U.S. Federal Antitrust Authorities: In the United States, ESG and antitrust guidance has not explicitly developed at the same pace as in the EU or the UK, either as a matter of policy or rhetoric. U.S. antitrust laws do not yet provide a clear-cut framework to account for potential welfare-enhancing ESG benefits on a broader scale. The federal antitrust agencies, the Department of Justice (“DOJ”) and Federal Trade Commission (“FTC”) have insisted that ESG-related conduct must be assessed within the traditional antitrust framework[9]– pegged squarely to the consumer welfare standard— measuring competitive effects by price, output, innovation, quality, among other factors.[10] The consumer welfare standard evaluates business conduct and mergers by whether they harm consumers in any relevant market without necessarily considering wider – out of market – benefits. In the United States the prevailing view of both the FTC and the DOJ is that the public interest is best served by maintaining rigorous and effective competition, and ESG benefits cannot save an agreement that negatively affects competition.[11]

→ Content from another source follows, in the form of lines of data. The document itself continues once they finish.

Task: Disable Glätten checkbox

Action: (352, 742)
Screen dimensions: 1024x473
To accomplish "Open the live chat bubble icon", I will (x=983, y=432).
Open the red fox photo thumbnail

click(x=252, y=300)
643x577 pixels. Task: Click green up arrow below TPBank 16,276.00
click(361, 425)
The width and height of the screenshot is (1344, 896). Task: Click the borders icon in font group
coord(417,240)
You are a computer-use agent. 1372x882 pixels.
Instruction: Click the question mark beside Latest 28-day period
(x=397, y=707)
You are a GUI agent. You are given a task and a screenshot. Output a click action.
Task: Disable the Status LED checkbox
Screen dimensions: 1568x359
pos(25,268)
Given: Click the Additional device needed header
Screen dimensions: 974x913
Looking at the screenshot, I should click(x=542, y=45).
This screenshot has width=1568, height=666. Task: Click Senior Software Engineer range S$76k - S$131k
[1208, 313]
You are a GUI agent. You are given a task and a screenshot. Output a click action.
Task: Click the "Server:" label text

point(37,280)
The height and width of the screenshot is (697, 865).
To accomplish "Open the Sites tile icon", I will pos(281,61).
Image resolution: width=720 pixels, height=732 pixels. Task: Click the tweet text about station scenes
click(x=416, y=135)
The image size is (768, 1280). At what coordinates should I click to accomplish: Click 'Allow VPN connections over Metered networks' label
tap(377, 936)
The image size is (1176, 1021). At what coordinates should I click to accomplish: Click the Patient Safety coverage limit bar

However, that is not to say that antitrust laws cannot facilitate pro-competitive collaborations. Antitrust laws can play a role in promoting industry collaborations in some instances – such as by offering guidance on joint ventures or standard-developing institutions. For example, the National Cooperative Research and Production Act of 1993 (“NCRPA”)[12] is designed to promote innovation, facilitate trade, and strengthen competitiveness by allowing private entities to submit notifications to the DOJ, and receive guidance on the applicability of the antitrust laws toward joint efforts. Though it is possible to obtain informal guidance through DOJ and FTC guidance letters, those routes – as well as the NCPRA – have arguably been underutilized in relation to ESG-related efforts.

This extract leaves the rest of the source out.